» Consigne
Mettez à jour le passage du texte sur la stigmatisation des malades mentaux qui s'ouvre sur les mots contenant « Pour certains, un » et se clôt sur « tous les patients. », en remplaçant partout « stigmatisation » par « discrimination ».

» Texte source

· · · · ·

Chaque fait divers funeste impliquant un forcené (en particulier les meurtres de masse comme ceux survenant périodiquement aux États-Unis) renforce la « croyance en une dangerosité » systématique des malades mentaux, déplorent les auteurs d’une tribune publiée dans The Australian & New Zealand Journal of Psychiatry.
Pour certains, un « défaut de traitements alimenterait une hausse de cette conviction » sur le danger des sujets atteints d’affections psychiatriques. Quelques arguments sont avancés à l’appui de cette thèse : la plupart des passages à l’acte violents sont associés à une absence de traitement ; inversement, l’observance d’un traitement efficace « diminue les épisodes de violence ». L’agressivité de certains malades mentaux représente une cause importante de leur stigmatisation, généralisée de surcroît à la plupart d’entre eux par le public ; et à l’inverse, une réponse thérapeutique aux comportements violents permet de réduire cette stigmatisation, préjudiciable à tous les patients.
Autre facteur contribuant à la stigmatisation des « fous » : la présentation par les médias des actualités tragiques concernant un malade mental. Alors que la plupart des gens n’ont (heureusement) jamais eu affaire à un individu au comportement très agressif, voire meurtrier, « l’exposition médiatique » de tels actes de violence semble constituer un « moteur important de la croyance en la dangerosité » de tous les malades mentaux. Mais il existe probablement deux biais à ce sujet. D’une part, l’intérêt des médias est proportionnel aux nombres de victimes concernées : avec leur législation très libérale en matière d’armes à feu, les États-Unis ont ainsi, mécaniquement, un nombre plus élevé de faits divers, avec une issue plus dramatique que dans les pays où le meurtrier n’a pas aussi facilement un arsenal à sa disposition. D’autre part, les avocats chargés de défendre ces criminels s’efforcent d’établir « un lien avec une maladie mentale » pour pouvoir plaider l’irresponsabilité de leurs clients, d’où la profusion d’articles de presse tendant à « associer maladies mentales et violence. »
Comme on constate au contraire que les personnes ayant une « expérience directe » de la folie (soignants, familles) sont aussi « les moins disposées » à octroyer abusivement une dangerosité généralisée à tous les malades mentaux, il est certain que le combat contre la stigmatisation de ces malades ne fera pas l’économie d’une information objective sur la réalité des problématiques psychiatriques, loin du cadre passionnel de l’exposition médiatique des faits divers saillants.

· · · · ·

» Données fournies
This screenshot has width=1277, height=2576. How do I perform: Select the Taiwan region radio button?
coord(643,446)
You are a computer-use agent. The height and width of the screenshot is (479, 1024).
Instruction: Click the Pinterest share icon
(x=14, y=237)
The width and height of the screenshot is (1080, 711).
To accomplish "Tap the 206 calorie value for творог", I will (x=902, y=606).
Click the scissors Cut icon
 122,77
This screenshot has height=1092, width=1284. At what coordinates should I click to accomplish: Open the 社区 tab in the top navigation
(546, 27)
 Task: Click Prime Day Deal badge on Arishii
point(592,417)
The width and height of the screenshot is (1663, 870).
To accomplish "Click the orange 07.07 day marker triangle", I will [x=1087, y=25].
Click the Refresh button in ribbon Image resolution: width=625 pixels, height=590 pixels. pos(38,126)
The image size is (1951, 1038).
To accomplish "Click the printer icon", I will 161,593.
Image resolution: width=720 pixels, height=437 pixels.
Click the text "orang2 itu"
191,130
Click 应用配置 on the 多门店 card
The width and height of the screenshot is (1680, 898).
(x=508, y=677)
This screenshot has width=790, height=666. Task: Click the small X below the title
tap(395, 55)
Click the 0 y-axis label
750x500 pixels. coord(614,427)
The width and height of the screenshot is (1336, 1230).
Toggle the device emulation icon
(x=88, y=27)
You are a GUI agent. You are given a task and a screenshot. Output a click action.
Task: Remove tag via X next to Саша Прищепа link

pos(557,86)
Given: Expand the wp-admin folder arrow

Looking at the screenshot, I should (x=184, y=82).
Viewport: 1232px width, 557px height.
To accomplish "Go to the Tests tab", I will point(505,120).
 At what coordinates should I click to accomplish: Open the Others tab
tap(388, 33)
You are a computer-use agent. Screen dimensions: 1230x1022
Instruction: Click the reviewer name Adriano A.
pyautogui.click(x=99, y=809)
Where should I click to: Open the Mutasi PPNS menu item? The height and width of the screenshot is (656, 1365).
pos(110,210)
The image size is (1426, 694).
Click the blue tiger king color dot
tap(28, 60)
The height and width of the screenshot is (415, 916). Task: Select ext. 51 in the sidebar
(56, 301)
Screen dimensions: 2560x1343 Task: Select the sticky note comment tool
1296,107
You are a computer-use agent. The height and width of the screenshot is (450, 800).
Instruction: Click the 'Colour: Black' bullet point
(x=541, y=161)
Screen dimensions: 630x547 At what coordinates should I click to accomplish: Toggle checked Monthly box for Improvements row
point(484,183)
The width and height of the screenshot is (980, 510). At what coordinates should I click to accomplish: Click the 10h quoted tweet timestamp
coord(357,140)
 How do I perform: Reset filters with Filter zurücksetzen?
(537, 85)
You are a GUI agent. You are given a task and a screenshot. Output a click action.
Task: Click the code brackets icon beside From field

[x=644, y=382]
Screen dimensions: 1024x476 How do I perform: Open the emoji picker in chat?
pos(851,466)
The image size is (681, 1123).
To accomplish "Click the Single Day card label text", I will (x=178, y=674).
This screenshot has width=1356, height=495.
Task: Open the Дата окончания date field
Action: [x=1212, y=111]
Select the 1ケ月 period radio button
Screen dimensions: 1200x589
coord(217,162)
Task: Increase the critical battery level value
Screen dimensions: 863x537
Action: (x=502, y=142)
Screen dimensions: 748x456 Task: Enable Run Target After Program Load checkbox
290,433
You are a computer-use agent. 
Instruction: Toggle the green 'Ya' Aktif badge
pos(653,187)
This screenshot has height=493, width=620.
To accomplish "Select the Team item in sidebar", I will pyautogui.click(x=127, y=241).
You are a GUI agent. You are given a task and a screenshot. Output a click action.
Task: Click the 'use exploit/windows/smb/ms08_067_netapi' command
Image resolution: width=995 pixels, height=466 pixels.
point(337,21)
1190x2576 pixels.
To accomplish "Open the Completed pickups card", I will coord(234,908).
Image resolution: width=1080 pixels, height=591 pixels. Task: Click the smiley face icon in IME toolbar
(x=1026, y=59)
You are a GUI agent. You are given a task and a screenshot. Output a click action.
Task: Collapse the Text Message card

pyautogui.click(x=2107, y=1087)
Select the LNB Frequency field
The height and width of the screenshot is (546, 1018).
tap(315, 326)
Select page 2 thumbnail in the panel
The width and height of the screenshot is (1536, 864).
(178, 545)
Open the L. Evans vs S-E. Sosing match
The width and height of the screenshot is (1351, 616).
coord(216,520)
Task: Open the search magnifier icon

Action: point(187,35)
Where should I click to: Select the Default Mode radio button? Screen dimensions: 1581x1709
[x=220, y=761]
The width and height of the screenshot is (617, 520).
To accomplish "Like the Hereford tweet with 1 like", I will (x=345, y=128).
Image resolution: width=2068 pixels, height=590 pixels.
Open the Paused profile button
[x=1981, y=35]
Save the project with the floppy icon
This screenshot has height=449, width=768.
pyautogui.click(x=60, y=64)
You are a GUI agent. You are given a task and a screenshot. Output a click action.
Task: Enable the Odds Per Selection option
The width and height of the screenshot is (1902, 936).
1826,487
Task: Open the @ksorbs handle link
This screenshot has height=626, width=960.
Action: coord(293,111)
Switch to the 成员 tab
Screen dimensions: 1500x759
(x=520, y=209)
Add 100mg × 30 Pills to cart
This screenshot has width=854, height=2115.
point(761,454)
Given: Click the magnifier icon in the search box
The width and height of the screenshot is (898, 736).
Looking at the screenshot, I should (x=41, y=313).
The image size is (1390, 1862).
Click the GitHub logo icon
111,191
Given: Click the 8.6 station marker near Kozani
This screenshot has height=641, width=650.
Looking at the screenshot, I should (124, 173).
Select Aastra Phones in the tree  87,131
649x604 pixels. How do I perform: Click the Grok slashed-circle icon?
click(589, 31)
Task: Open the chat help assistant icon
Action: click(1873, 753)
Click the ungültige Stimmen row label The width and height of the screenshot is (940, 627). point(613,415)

· · · · ·

» Résultat attendu
Pour certains, un « défaut de traitements alimenterait une hausse de cette conviction » sur le danger des sujets atteints d’affections psychiatriques. Quelques arguments sont avancés à l’appui de cette thèse : la plupart des passages à l’acte violents sont associés à une absence de traitement ; inversement, l’observance d’un traitement efficace « diminue les épisodes de violence ». L’agressivité de certains malades mentaux représente une cause importante de leur discrimination, généralisée de surcroît à la plupart d’entre eux par le public ; et à l’inverse, une réponse thérapeutique aux comportements violents permet de réduire cette discrimination, préjudiciable à tous les patients.